The black students at Harvard are an indissoluble part of the black community. They would not have it otherwise even if they could. They didn't come to Harvard to become part of the white world, but in the hope of becoming a more significant part of the black world. When that black world has achieved its proper place and dignity, perhaps they'll be able to relax and not let it make so much difference any more. But for that to happen. it won't be just they who will change. We will have to change perhaps even more.

I don't think Harvard quite realized, or realizes now, that in taking black students and black faculty members, it took a stake in the black community. That may not be what it intended or wants to do: but it can't do the one without the other.

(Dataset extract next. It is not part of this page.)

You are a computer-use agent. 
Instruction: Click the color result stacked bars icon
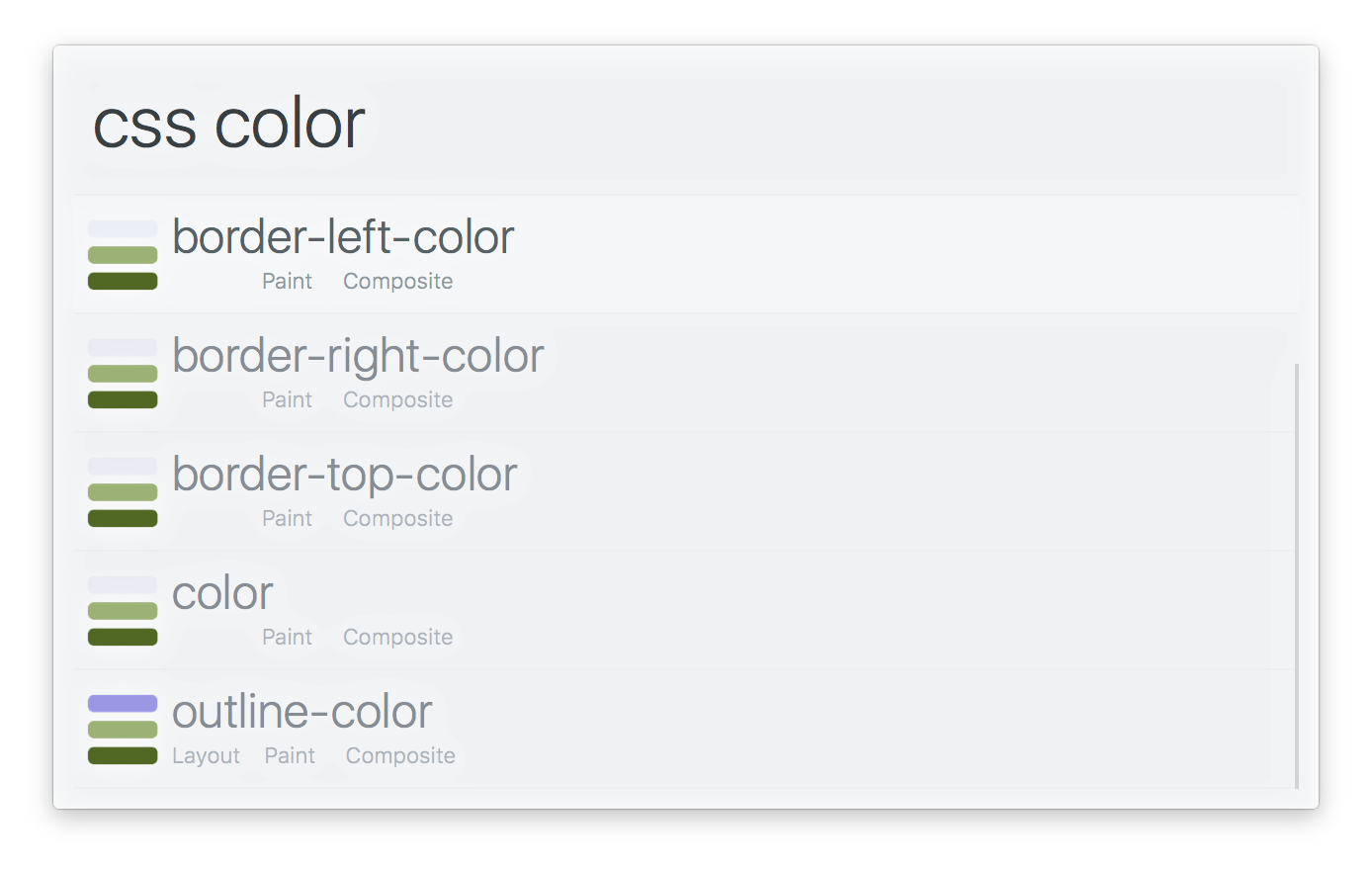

I have black students in my course. I don't think they are working at it. But that isn't because they are copping out. Still less is it that they lack talent. It's that they are too busy working on their things rather than our things.

So I don't think the big problem has much to do with confrontations and disciplinary responses. It seems to me possible that a fraction-a third, perhaps even a half-of our black students have been working on things other than their courses. Examinations are about to begin. Will they pass them? Will they even take them? And what if they don't?

I said these things to a black minister from Roxbury. He just smiled and said, "Don't worry. They're not copping out. They'll get along. Harvard is probably not the right place for them. They'll find the right place one of these days."

About two years ago a black man surprised me by saying, "Civil rights isn't a black problem. It's a white problem. We know our rights: it's you who don't."

That's pretty much the way it is with educating black students right now. They know their needs and are determined to find solutions. If they now walk away from us, it will be we who have failed. I am not sure we have the time or the capacity to hold them; but it would be good to try.